Allow me to reference myself:

"The Hill Cipher is a classical example of a cryptosystem with interesting properties, namely that it implements the diffusion and confusion concepts coined by Shannon as essential properties for ciphers; nonetheless, its basic form is vulnerable to KPAs. This dissertation presents an efficient method to generate nonsingular key matrices, based on the Gauss-Jordan elimination procedure, which provides means to generate a new matrix per each block submitted to encryption.

RKHC, described along this dissertation, uses that method and adds a step to both the encryption and decryption algorithms to deal with messages containing patterns (e.g., a sequence of zeros), in order to increase their strength against KPAs, CPAs and CCAs.

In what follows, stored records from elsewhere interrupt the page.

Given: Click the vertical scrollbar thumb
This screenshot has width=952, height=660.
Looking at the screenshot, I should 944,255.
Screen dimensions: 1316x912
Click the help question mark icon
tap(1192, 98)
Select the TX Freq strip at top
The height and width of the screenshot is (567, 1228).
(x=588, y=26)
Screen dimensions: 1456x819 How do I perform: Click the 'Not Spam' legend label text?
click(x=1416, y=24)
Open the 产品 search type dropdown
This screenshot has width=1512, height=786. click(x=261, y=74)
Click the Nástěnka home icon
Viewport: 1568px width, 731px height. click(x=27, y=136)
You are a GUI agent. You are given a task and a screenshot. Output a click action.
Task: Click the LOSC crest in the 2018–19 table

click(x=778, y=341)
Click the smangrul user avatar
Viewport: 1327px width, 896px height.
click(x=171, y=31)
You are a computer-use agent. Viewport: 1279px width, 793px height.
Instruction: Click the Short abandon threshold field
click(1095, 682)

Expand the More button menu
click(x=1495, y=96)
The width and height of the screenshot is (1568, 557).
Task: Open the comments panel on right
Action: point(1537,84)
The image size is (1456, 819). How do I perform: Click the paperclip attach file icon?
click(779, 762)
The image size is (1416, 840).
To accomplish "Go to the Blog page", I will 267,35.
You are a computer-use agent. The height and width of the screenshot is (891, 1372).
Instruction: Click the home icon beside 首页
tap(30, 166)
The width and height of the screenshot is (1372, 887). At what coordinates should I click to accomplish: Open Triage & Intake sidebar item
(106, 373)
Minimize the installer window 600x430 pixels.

A performance evaluation of a non-optimized implementation in the C programming language of RKHC is also included, compared with those of optimized implementations of AES and Salsa20, along with a discussion of its security and limitations under the well-known cryptanalysis attacks. The claim that the proposed method embeds randomness with high entropy into the generated matrices and ciphertext is corroborated by results of the TestU01 library for stringent randomness statistical tests".

By the way, I tested this several times, and believe me, 100x100 matrix generation would be very time-consuming. As you can see I used 32x32 and 64x64 matrices.